In addition to the fact that this island was, as might be said, historically, as well as legally, the foundation upon which that ponderous empire was built, there is another fact which attracts to it most intensely the attention of the student and arouses his sympathies. The history of Santo Domingo will bring bim face to face with interesting problems of the philosophy of history, causing him to meditate with more than usual reverence over the ways of Providence, should he endeavor to inquire, in the proper spirit, into the trials and calamities to which the Dominican people have been so long subjected.

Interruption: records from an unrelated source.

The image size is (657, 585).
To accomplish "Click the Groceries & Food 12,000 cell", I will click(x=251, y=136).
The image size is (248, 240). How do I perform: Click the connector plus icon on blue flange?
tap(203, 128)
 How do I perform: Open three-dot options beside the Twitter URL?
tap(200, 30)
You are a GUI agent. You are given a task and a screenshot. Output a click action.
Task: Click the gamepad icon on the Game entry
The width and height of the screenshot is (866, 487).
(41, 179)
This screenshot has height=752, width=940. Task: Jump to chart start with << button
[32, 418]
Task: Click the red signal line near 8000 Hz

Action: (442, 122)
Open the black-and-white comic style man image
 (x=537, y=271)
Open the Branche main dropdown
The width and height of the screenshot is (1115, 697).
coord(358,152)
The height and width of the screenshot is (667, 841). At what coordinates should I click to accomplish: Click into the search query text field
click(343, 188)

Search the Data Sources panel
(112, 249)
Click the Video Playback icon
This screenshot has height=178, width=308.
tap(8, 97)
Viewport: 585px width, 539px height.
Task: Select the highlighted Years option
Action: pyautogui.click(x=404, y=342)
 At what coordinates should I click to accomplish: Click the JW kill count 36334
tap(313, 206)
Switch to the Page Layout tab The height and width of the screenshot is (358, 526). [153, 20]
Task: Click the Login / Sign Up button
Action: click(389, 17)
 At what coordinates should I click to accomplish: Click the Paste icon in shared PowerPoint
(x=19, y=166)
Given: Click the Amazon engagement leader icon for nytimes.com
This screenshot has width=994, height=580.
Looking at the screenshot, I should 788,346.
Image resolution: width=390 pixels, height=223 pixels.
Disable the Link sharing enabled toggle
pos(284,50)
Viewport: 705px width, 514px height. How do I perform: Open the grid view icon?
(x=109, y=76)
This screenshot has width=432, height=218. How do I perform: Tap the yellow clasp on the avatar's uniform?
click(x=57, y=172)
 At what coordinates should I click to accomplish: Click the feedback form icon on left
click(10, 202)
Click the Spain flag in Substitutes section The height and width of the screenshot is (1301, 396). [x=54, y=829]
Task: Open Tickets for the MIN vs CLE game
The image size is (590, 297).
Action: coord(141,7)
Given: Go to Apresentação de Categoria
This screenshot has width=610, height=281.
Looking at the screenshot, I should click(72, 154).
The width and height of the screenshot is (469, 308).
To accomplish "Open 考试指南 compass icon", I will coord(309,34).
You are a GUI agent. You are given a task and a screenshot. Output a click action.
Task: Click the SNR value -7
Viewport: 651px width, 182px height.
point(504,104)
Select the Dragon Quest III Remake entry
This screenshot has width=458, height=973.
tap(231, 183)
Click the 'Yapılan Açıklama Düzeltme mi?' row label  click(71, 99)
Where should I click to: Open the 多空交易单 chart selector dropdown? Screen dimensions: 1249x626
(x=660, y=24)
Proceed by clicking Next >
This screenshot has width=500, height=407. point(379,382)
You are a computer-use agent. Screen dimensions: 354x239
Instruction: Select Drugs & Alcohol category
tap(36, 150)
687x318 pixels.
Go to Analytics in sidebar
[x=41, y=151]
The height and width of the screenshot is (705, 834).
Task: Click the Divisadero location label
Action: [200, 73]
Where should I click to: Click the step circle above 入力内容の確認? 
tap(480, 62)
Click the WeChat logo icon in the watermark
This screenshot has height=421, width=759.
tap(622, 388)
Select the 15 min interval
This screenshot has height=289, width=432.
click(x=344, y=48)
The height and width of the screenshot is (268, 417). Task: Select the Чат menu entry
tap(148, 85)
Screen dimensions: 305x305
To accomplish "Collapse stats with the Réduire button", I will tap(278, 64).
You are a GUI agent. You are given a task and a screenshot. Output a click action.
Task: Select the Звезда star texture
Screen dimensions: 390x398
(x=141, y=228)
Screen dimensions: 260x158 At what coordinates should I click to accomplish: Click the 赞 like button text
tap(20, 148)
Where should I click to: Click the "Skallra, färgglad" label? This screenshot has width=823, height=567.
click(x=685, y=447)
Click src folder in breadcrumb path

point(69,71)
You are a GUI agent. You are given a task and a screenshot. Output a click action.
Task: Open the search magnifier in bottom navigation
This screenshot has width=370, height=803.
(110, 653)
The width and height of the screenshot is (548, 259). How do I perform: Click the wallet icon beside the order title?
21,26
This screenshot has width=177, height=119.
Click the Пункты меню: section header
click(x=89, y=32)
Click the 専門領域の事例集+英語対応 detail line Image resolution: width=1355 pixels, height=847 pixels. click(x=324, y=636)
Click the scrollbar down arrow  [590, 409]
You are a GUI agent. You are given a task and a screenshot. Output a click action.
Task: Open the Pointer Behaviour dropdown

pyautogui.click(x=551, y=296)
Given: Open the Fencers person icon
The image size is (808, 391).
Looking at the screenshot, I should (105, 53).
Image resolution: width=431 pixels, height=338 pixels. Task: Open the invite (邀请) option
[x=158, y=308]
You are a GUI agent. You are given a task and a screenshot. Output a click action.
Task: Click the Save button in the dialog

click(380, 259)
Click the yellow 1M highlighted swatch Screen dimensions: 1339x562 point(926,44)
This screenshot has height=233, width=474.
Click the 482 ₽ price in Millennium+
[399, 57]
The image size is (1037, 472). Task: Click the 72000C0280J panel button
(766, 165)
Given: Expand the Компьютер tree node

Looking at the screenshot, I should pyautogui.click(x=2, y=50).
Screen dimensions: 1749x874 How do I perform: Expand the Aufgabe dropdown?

During the whole of the sixteenth century and for a considerable part of the seventeenth Spain retained without opposition the undivided control of the island; but in 1630 French adventurers and pirates, afterwards called “buccaneers,” who escaped the persecution of the Spanish fleet commanded by Don FEDERICO ALVAREZ DE TOLEDO, which in those days policed with marked success the waters of the Caribbean Sea, took refuge in the island of Tortuga, where they settled, and from where not long afterwards they sent expeditions, more or less predatory, and more or less irresistible under the circumstances of the times and localities, against the neighboring coast of Santo Domingo.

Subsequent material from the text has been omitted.